3. Even when a bill is passed, it often serves only as an outline to how an industry will need to function. Think “broad strokes.” The legislature usually points to a government agency to provide further details on how that law will be put in action. These action plans are what we call regulations. This means that there are limited items to enforce until the corresponding agency releases further instructions of do’s and don’ts in regulatory language.

Regulation:

Regulations, by any government agency, are not simply penned and released. A long, methodical, thoughtful process precedes any regulation’s release, which normally follows this order:

1. A Notice of Proposed Rulemaking (NPRM) —This is where the government agency releases a draft rule, often after the agency holds multiple public hearings or workgroups to hear from stakeholders. An NPRM is not law, but can give you a clear idea of what the final law may look like. Any release of a draft government rule is usually accompanied by a public comment period, typically between sixty and ninety days, where the agency is looking for further comments from industry stakeholders on the feasibility and acceptability of the rule. This is another place you can get involved in shaping the regulatory landscape to advocate that the law represents your business needs and goals. We’ll cover more on this in part 2 for this series, “Why, how and when to get involved in the regulatory process.”

2. A Final Rule — Once a final rule is released, it becomes the law of the land, until the agency decides to update the regulation. Some regulations are updated every year—such as CMS’ physician pay schedule. Others may not see an updated version for decades. Recognizing the constantly evolving world of technology, most agencies that deal with health IT recognize the need for more frequent regulatory updates.
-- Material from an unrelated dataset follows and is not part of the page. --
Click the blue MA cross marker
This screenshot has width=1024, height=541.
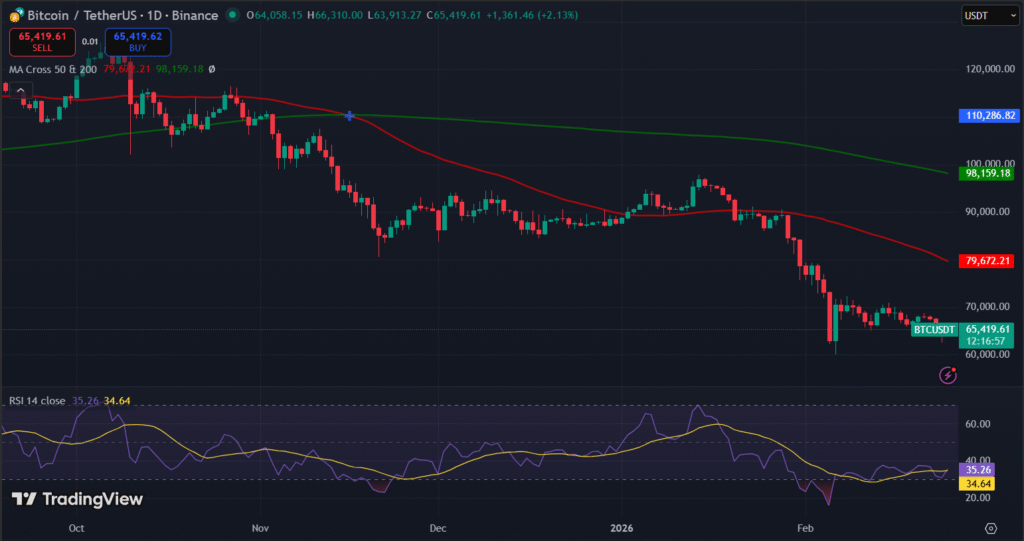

The most important thing  to note in any final rule is the enforcement date. Enforcement dates usually start downstream from when the final rule is released, allowing the industry time to become compliant before any fines or penalties come into effect.

Things to keep in mind:

1. Public comments are actually read at least at a “batch level” by government officials. This means that government officials, often long-term employees, have a stake in seeing that rules can be successfully enforced with a positive impact on an industry. So they will at minimum survey how many stakeholders are either for or against a stance in the draft rule.

2. Health IT laws are a combination of policies (how a health application should or should not be used) and technical specifications (how a health IT application should work, be designed, or what minimum capabilities it should have.) Both policies and technical specifications outlined in regulations can have an impact on your health IT or health IT-enabled business.

3. Understanding whether you fall into the “business associate” or “third-party” definition in regards to your relationships with health providers will directly affect how regulations will affect your business and your revenue generation models.

4. There are other levels of draft rules, government guidance, and regulatory communications that can be used. Working with regulatory experts, such as Elevation, will help you determine the impact of governmental requirements on your business models and product designs.